12. Emulsifiable concentrate formulation according to claim 11, wherein the safener is selected from cloquintocet-mexyl, cyprosulfamide, fenchlorazole ethyl ester, isoxadifen-ethyl, mefenpyr- diethyl, fenclorim, cumyluron; preferably wherein the safener is mefenpyr-diethyl.

13. Emulsifiable concentrate formulation according to any one of the preceding claims 11 or 12, wherein the one or more agrochemically active ingredients different from a) and f) is selected from diflufenican, pyroxasulfone, metribuzin, mesotrione, aclonifen, bromoxynil, bromoxynil- butyrate, -potassium, -heptanoate, and -octanoate, benzofenap, butachlor, 2,4-D, 2,4-D-butotyl,- butyl, -dimethylammonium, -diolamin, -ethyl, -2-ethylhexyl, -isobutyl, -isooctyl, isopropylammonium, - potassium, -triisopropanolammonium, and -trolamine, diflufenican, dimethenamid, ethoxysulfuron, fenoxaprop, fenoxaprop-P, fenoxaprop-ethyl, fenoxaprop-P- ethyl, fenquinotrione, fentrazamide, florasulam, flufenacet, fluroxypyr, fluroxypyr-meptyl, foramsulfuron, iodosulfuron, iodosulfuron-methyl-sodium, isoproturon, isoxaflutole, mefenacet, mesosulfuron, mesosulfuron-methyl, metolachlor, S-metolachlor, metribuzin, metosulam, nicosulfuron, oxadiargyl, oxadiazon, pethoxamid, prosulfocarb, pyrasulfotole, pyroxsulam, tefuryltrione, tembotrione, triafamone, pendimethalin, propoxycarbazone, halauxifen-methyl, and 2-methyl-4-chlorophenoxy acetic acid (MCPA); preferably wherein the agrochemically active ingredient different from a) and f) is fluroxypyr-meptyl.

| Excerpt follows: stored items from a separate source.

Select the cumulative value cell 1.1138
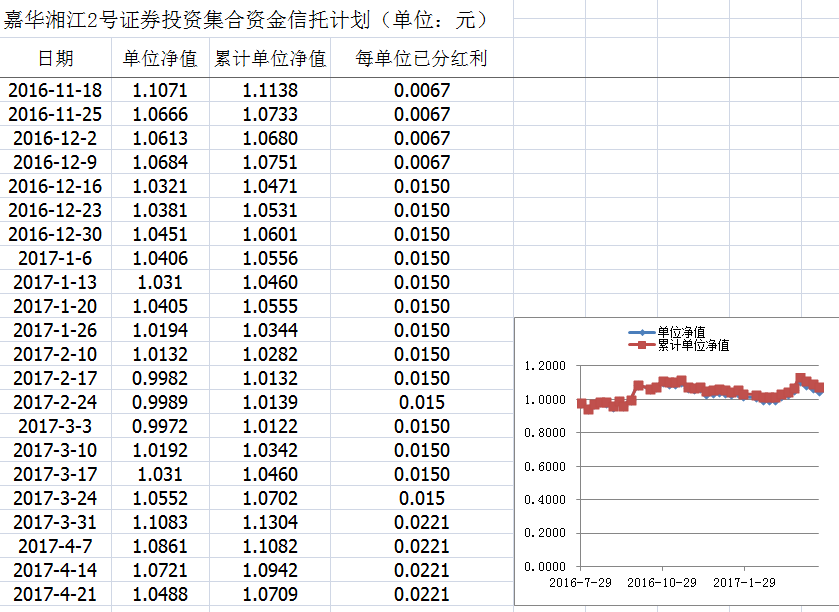 [270, 90]
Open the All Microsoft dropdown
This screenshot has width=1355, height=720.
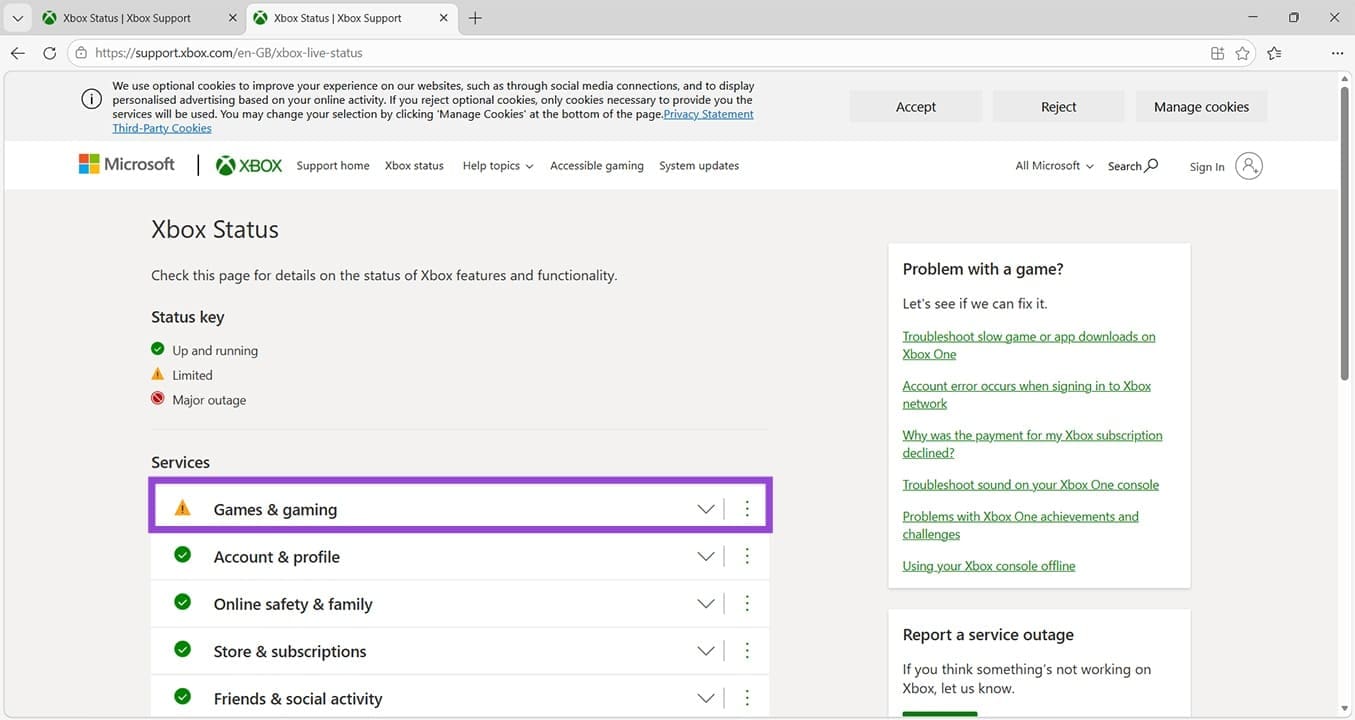point(1053,166)
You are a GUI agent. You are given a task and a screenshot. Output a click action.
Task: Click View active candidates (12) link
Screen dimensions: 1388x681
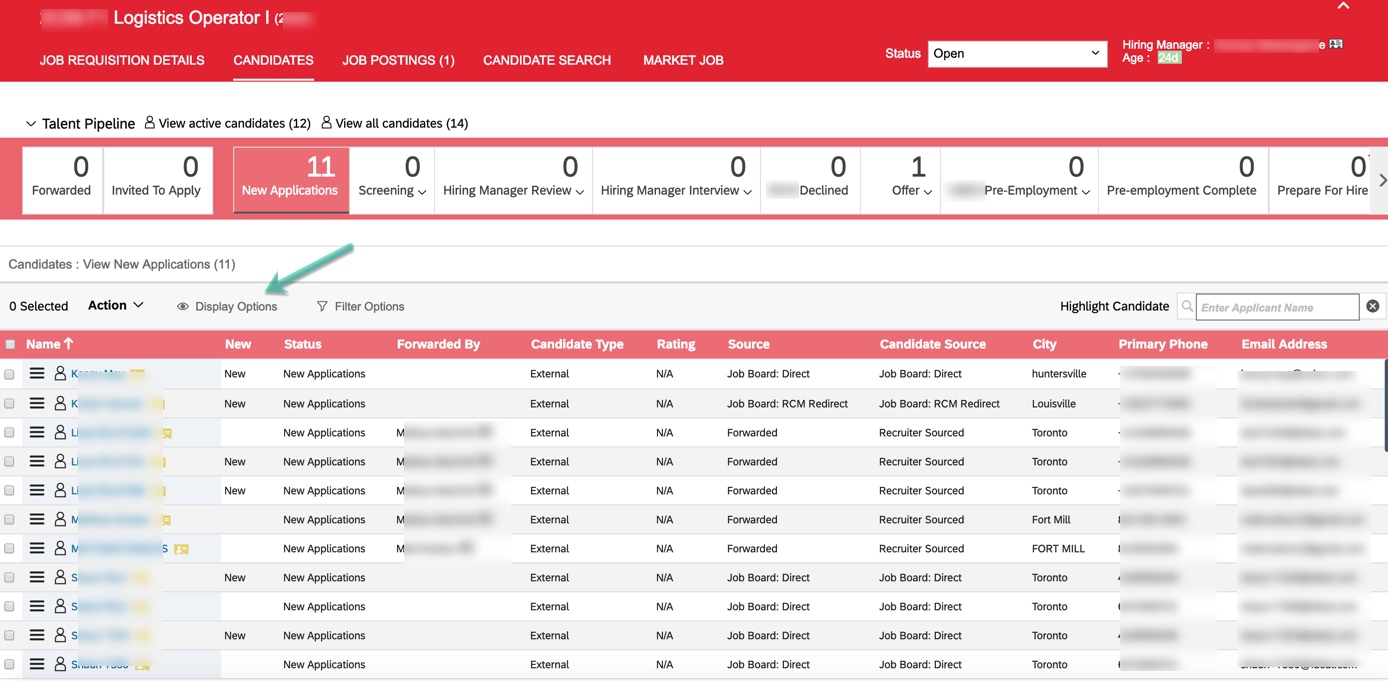234,123
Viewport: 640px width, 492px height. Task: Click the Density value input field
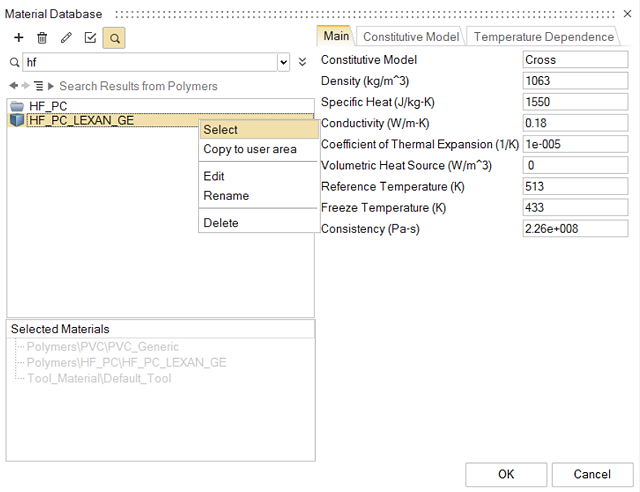coord(575,81)
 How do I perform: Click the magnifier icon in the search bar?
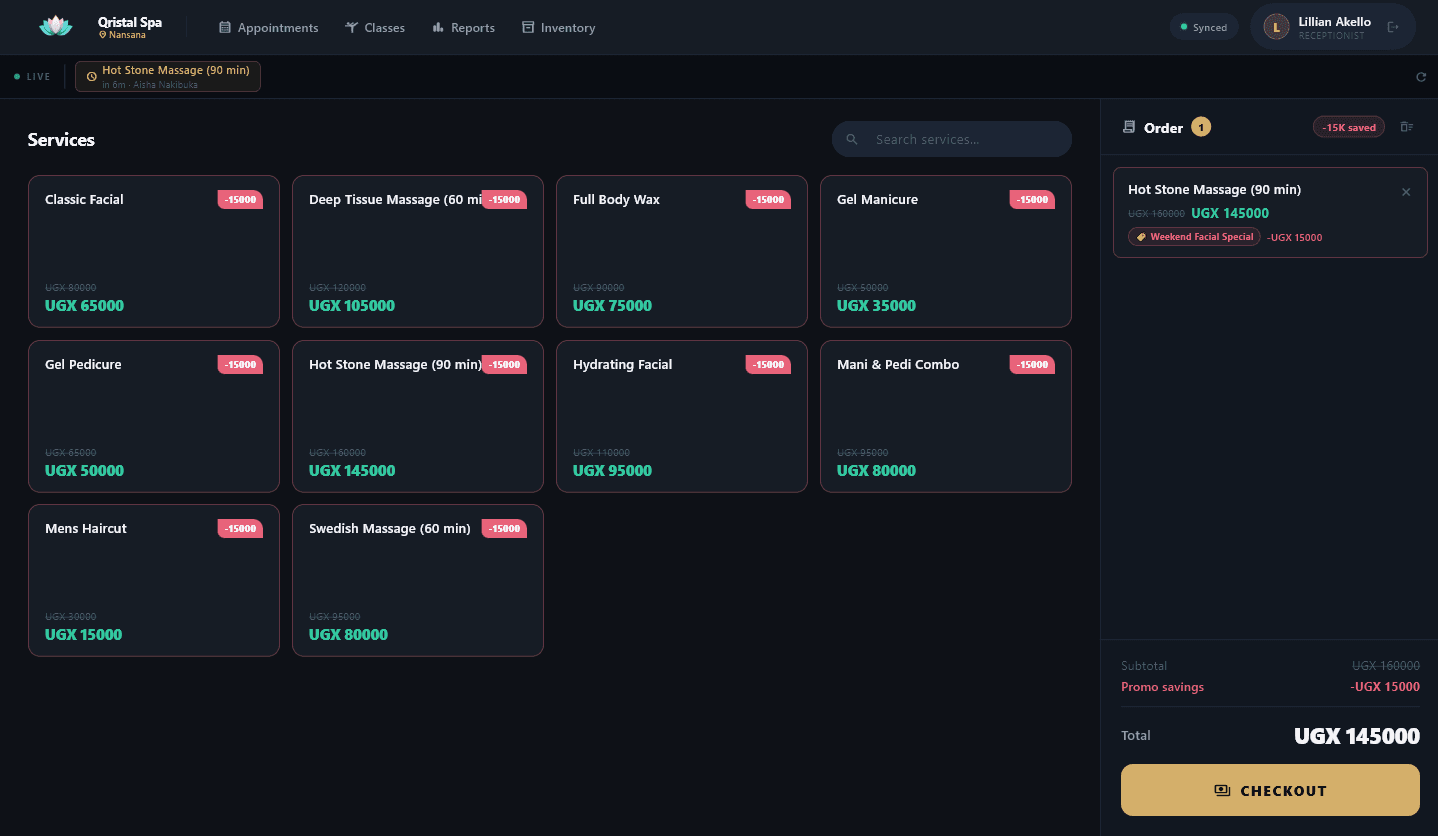point(851,139)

14. Emulsifiable concentrate formulation according to any one of the preceding claims, comprising a) 0.01 to 5 % by weight, preferably from 0.1 to 2 % by weight, further preferably 0.3 to 1 % by weight thienecarbazone-methyl or an agrochemically acceptable salt thereof, b) 5 to 95 % by weight, preferably 10 to 70 % by weight, further preferably 20 to 60 % by weight of the one or more organic water-immiscible solvents, c) 5 to 95 % by weight, preferably 10 to 60 % by weight, further preferably 20 to 40 % by weight of the one or more organic water-miscible solvents, d) 0.1 to 30 % by weight, preferably 1 to 25 % by weight, further preferably 5 to 20 % by weight of the one or more emulsifiers, e) 0.1 to 10 % by weight, preferably 0.2 to 5 % by weight, further preferably 0.5 to 2 % by weight of the organic base, f) 0 to 10 % by weight, preferably 1 to 8 % by weight, further preferably 2 to 6 % by weight of one or more safeners, g) 0 to 40 % by weight, preferably 5 to 30 % by weight, further preferably 10 to 25 % by weight of one or more agrochemically active ingredients different from a) and f), h) 0 to 40 % by weight, preferably 5 to 30 % by weight, further preferably 10 to 20 % by weight of further adjuvants compatible with agrochemical formulations, wetting agents and/or other additives.

15. Method of combating unwanted plants at a foliar locus comprising treating the foliar locus with a composition obtained from emulsifying an emulsifiable concentrate formulation according to any one of the claims 1 to 14 in water.